When is false jasmine pruning indicated?
There are a couple of reasons why you should use scissors to tackle the wrong jasmine:
- Cut into shape
- Cut back
- sick shoots
- You don't have to overwinter false jasmine
- Propagate false jasmine using cuttings
- How to cut real and false jasmine correctly - pruning in the tutorial
The best time to cut back
Do not cut back false jasmine in the fall. As with all summer-flowering shrubs, wait until the false jasmine has faded. Then the ornamental shrub has enough time to prepare new flowers for the next year.
You should always remove sick shoots immediately. If individual branches disturb the overall picture of the false jasmine, you can of course cut them at any time.
If the farmer's jasmine grows over your head, shorten it by a third or half.
Rejuvenate fake jasmine by cutting
After a few years, the false jasmine only blooms on the outer shoot tips. This is hardly noticeable in a compact shrub.
Still, it makes sense to rejuvenate false jasmine every two to three years. To do this, cut all the old branches just above the base of the shrub in spring. At the interfaces, the wrong jasmine drives out again and also branches out.
Alternatively, you can cut three or four old branches every year to continuously rejuvenate the false jasmine.

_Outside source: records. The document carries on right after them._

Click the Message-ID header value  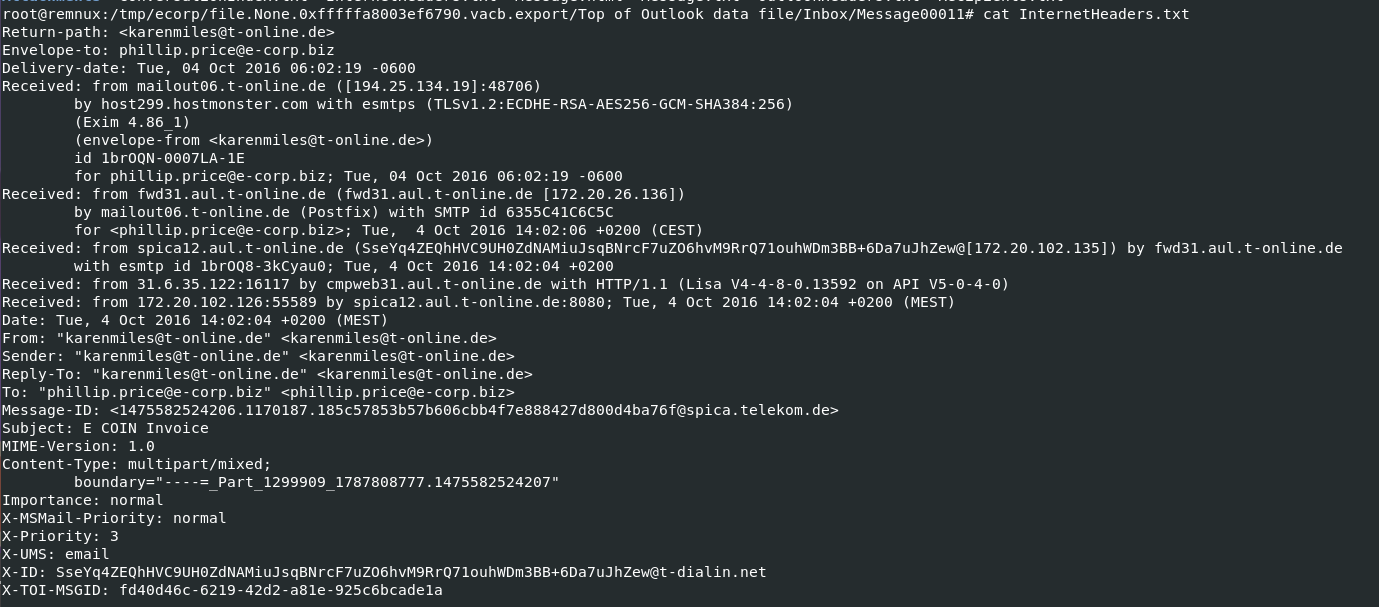tap(474, 410)

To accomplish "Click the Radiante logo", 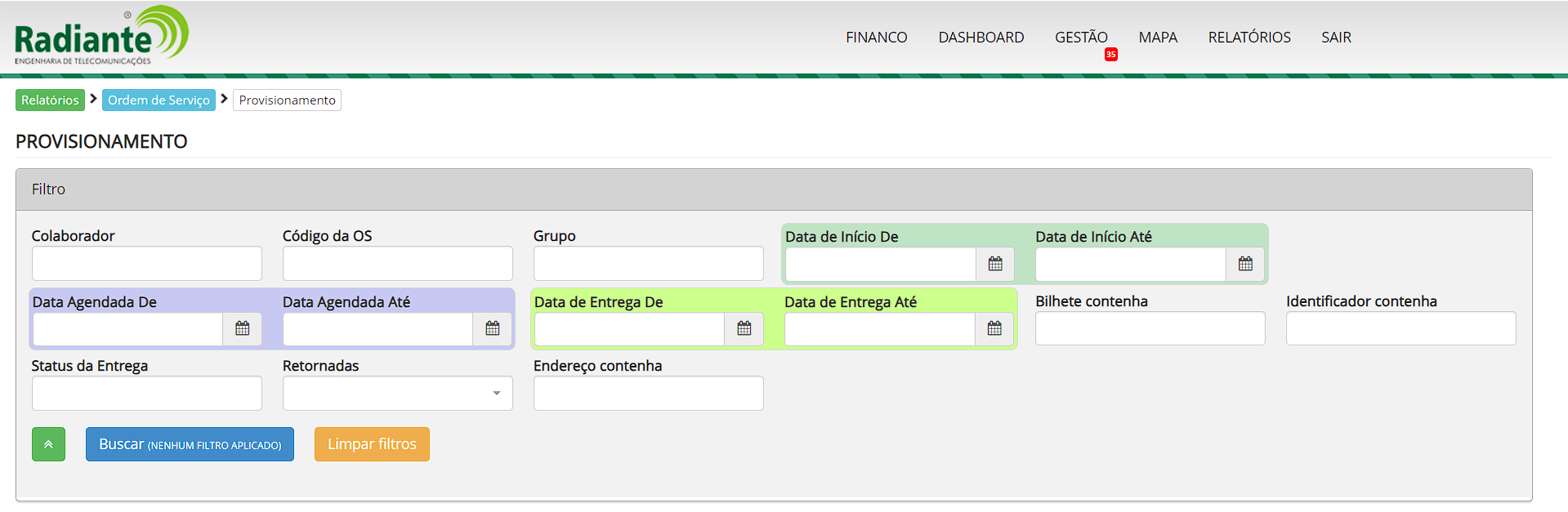I will click(x=101, y=36).
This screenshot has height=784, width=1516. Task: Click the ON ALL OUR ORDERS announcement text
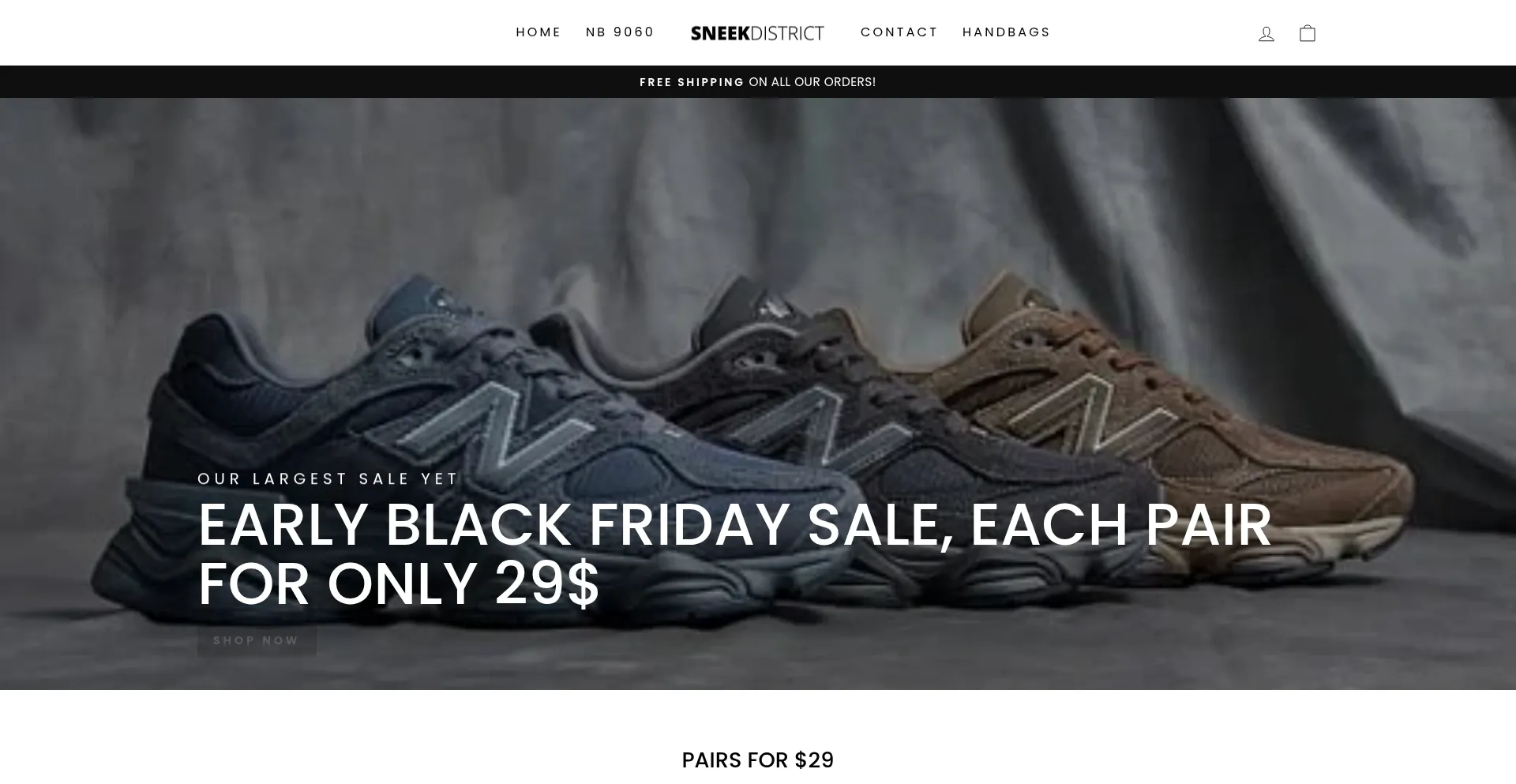(812, 82)
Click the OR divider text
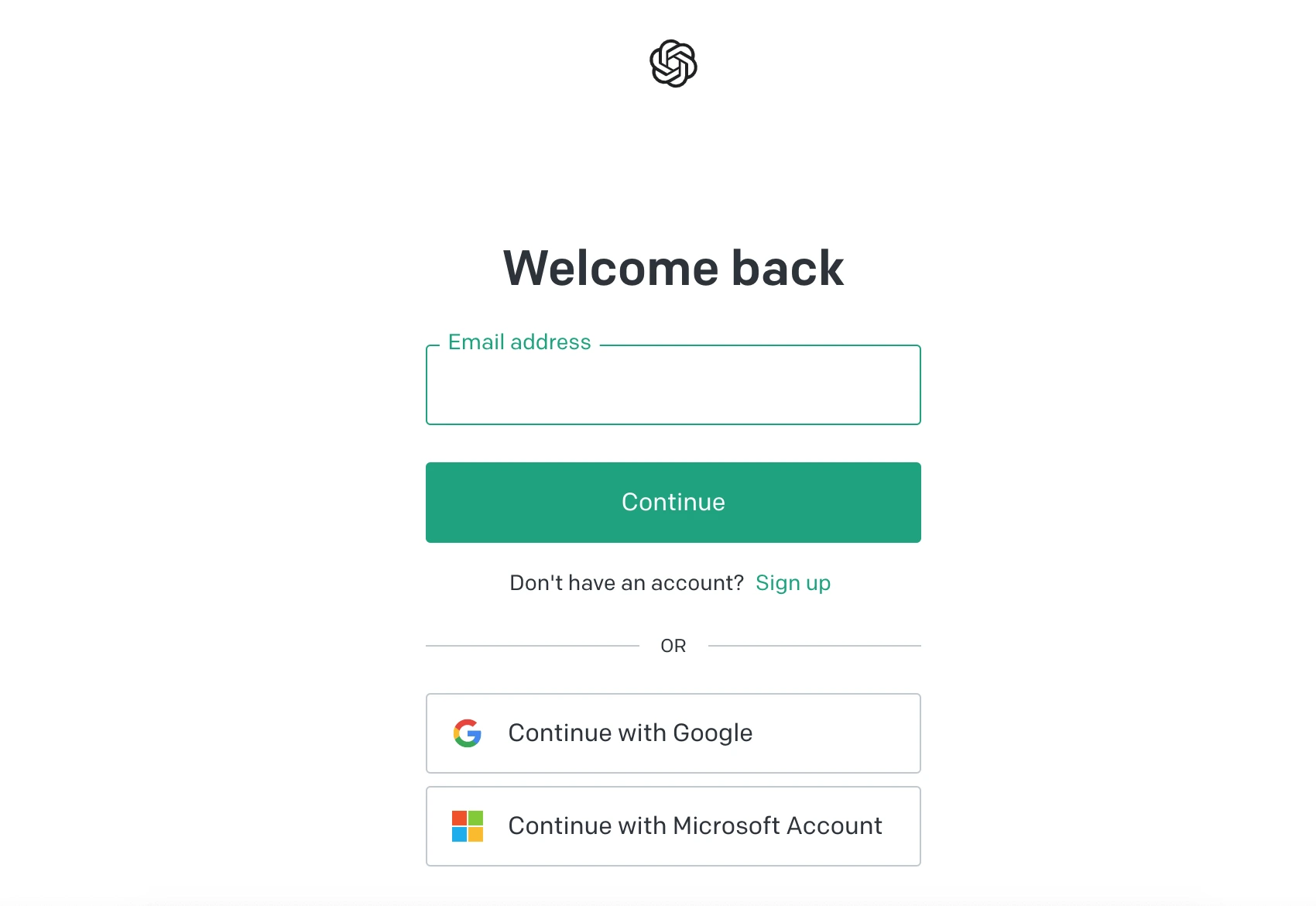Viewport: 1316px width, 906px height. coord(673,646)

False jasmine is easy to cut
False jasmine can easily withstand heavy pruning. However, you remove the shoots on which the flowers for the next season develop over the course of the year.
After a vigorous pruning, expect the shrub to not bloom at all or very little for a year or two.
False jasmine or farmer's jasmine is a very robust, vigorous ornamental plant. When fully grown, it reaches a good four meters and is otherwise quite wide. The often poisonous false jasmine is therefore not well suited for small gardens.